(Saved data entries)
::::

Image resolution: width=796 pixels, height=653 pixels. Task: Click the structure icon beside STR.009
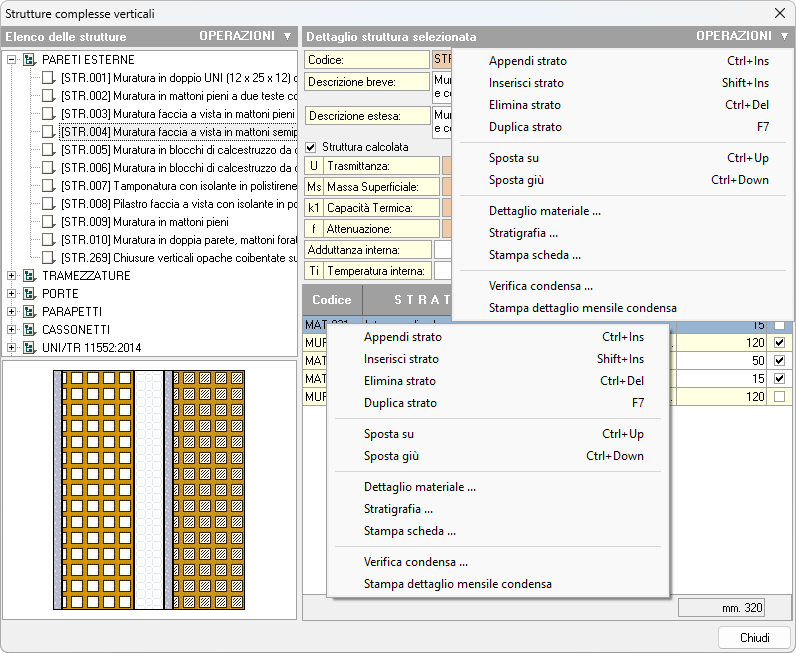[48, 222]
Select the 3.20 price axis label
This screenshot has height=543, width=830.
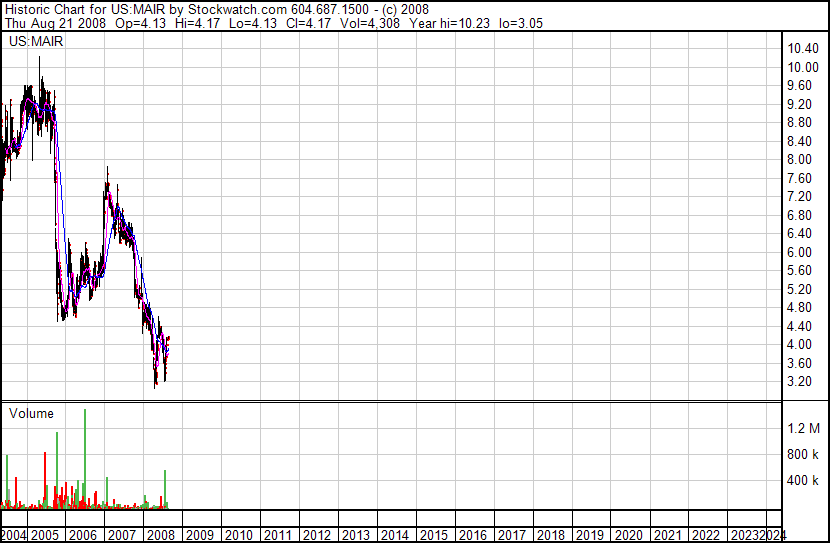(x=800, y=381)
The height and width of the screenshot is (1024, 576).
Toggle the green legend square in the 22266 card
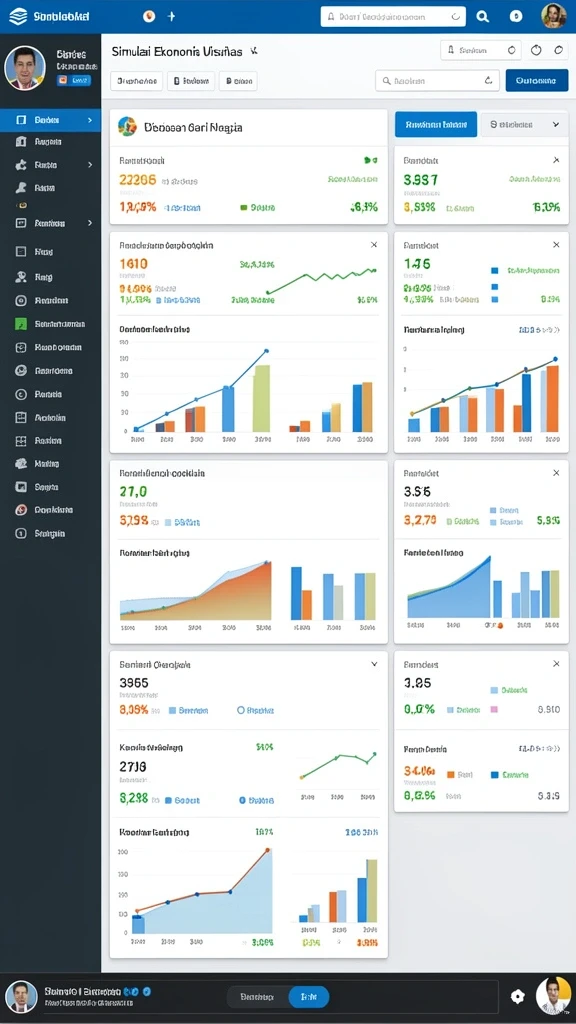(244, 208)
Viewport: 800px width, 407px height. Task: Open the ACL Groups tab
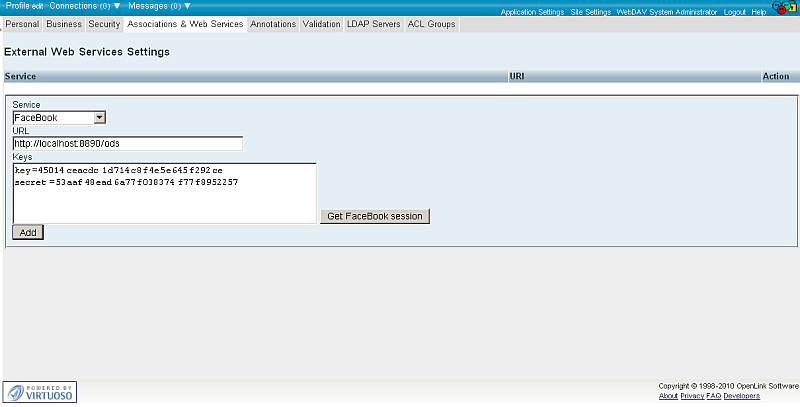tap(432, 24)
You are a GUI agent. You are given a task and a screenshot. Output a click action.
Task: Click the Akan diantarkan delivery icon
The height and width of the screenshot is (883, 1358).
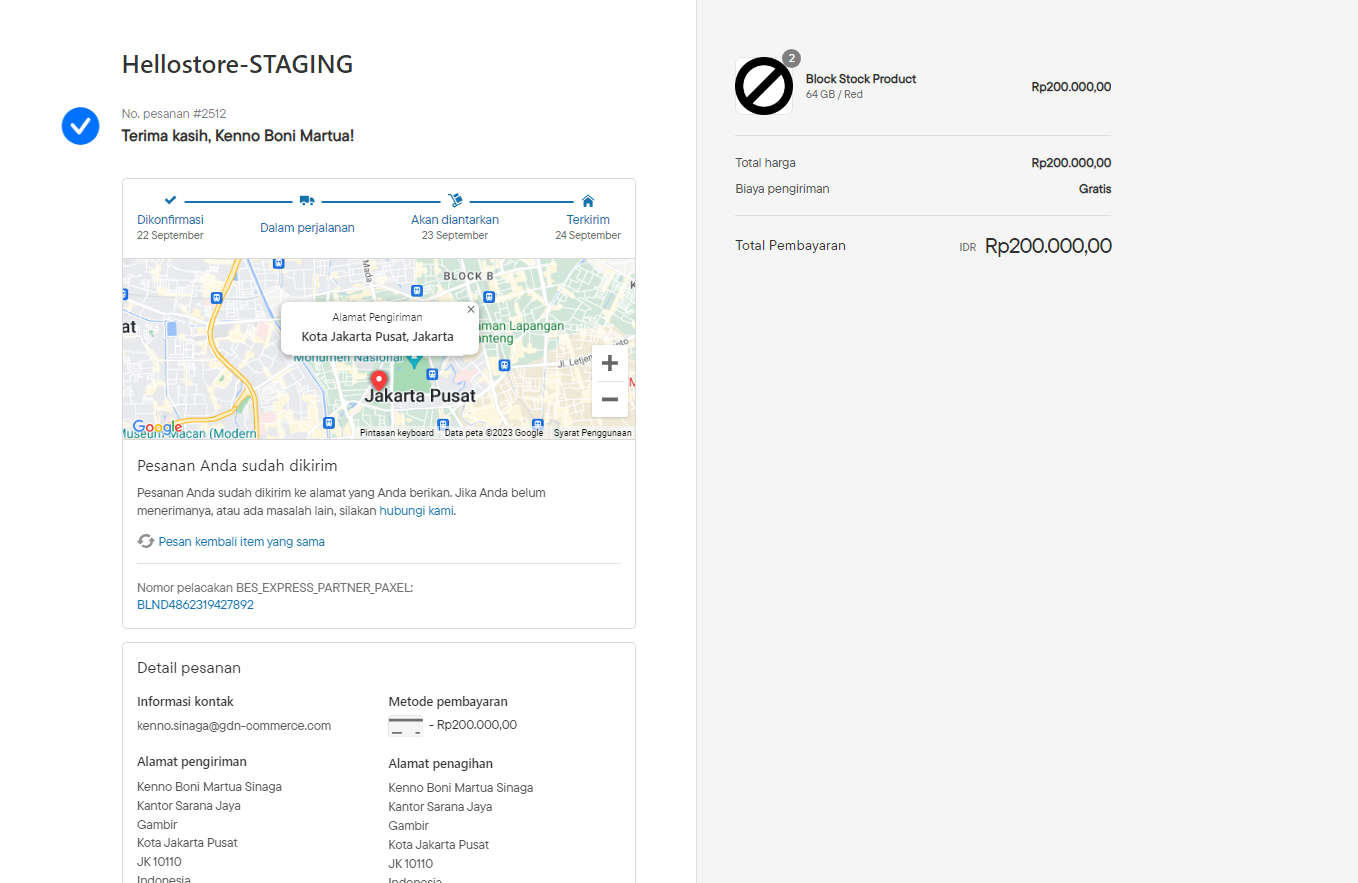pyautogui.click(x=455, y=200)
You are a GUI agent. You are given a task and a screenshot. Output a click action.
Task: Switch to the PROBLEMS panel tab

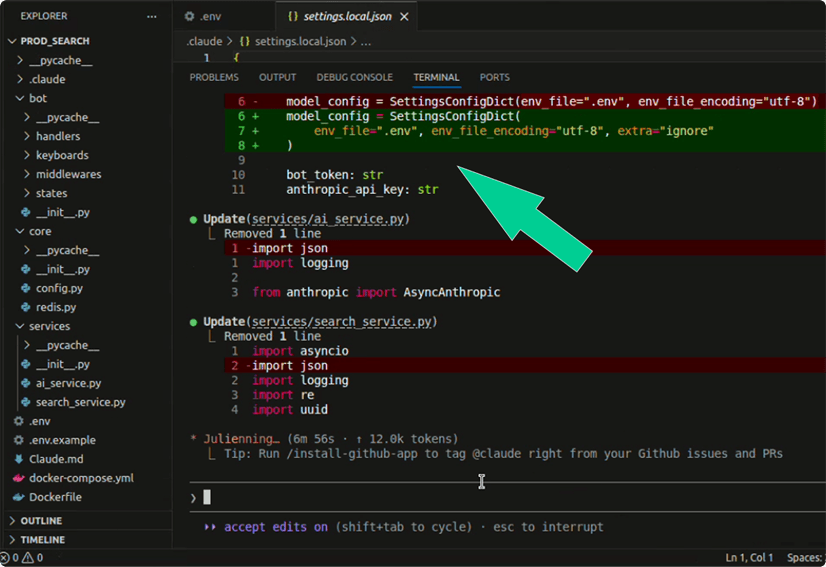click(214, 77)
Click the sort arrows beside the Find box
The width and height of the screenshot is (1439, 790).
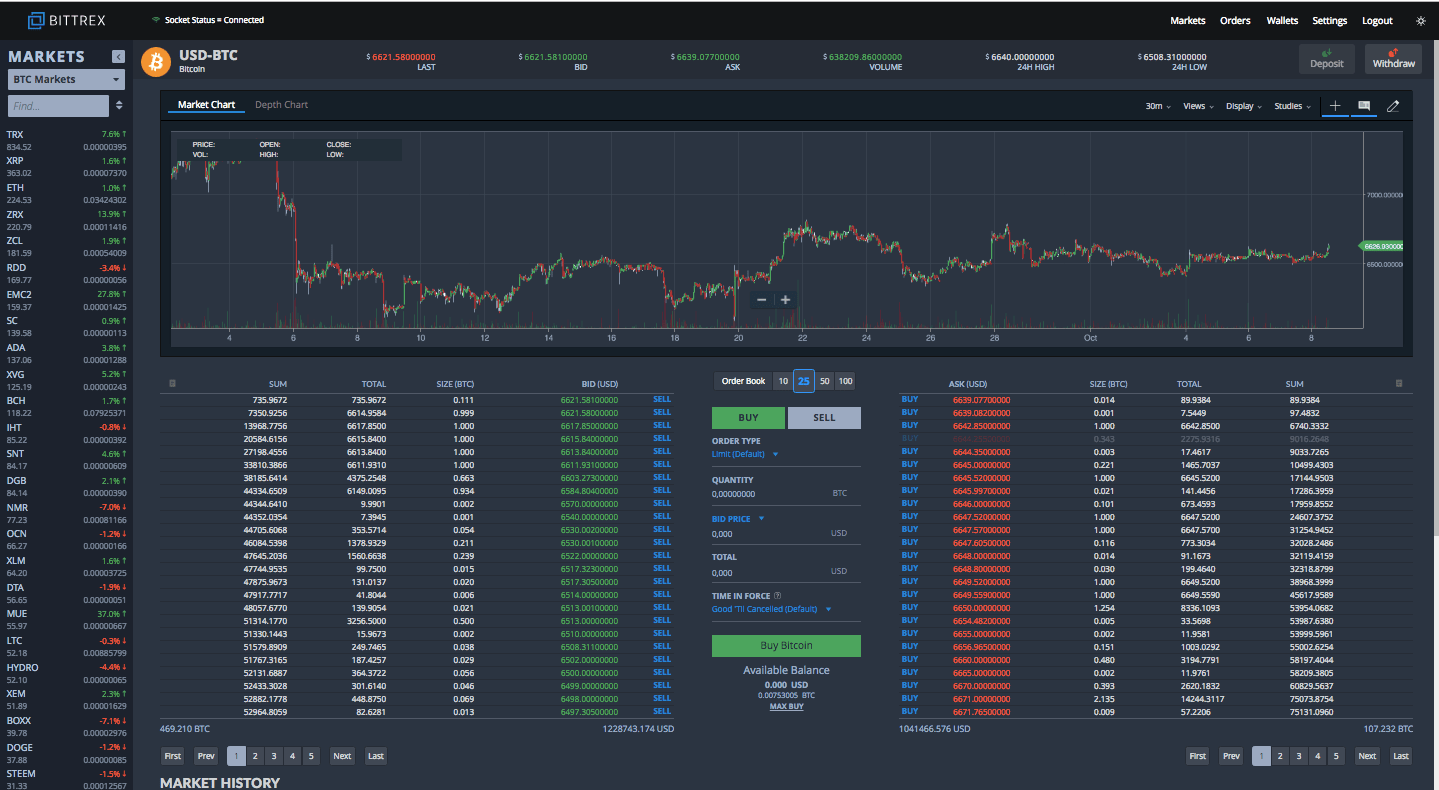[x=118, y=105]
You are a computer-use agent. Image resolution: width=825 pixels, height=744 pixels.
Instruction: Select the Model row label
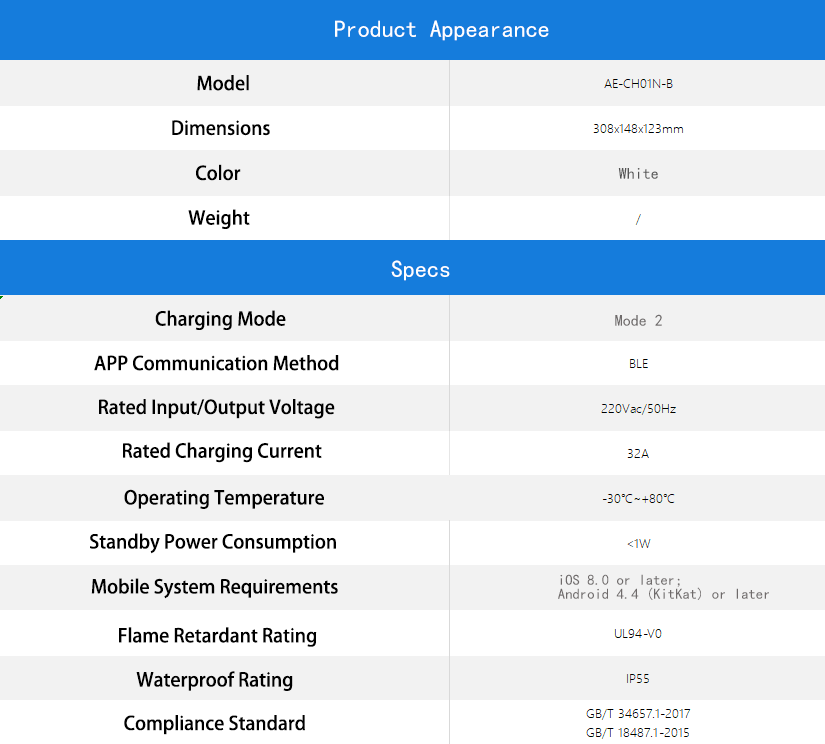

::::

> [PROBLEM TO WORK ON] The entries above are to be printed again word for word, with every picture removed.

> [EXERCISE RESULT]
Image resolution: width=796 pixels, height=653 pixels. Task: Click the structure icon beside STR.009
[48, 222]
Select the 3.20 price axis label
This screenshot has height=543, width=830.
(x=800, y=381)
The height and width of the screenshot is (1024, 576).
Toggle the green legend square in the 22266 card
(244, 208)
Viewport: 800px width, 407px height. Task: Open the ACL Groups tab
tap(432, 24)
You are a GUI agent. You are given a task and a screenshot. Output a click action.
Task: Click the Akan diantarkan delivery icon
The height and width of the screenshot is (883, 1358).
pyautogui.click(x=455, y=200)
You are a GUI agent. You are given a task and a screenshot. Output a click action.
Task: Switch to the PROBLEMS panel tab

click(214, 77)
Click the sort arrows beside the Find box
The width and height of the screenshot is (1439, 790).
[x=118, y=105]
You are a computer-use agent. Image resolution: width=825 pixels, height=744 pixels.
Instruction: Select the Model row label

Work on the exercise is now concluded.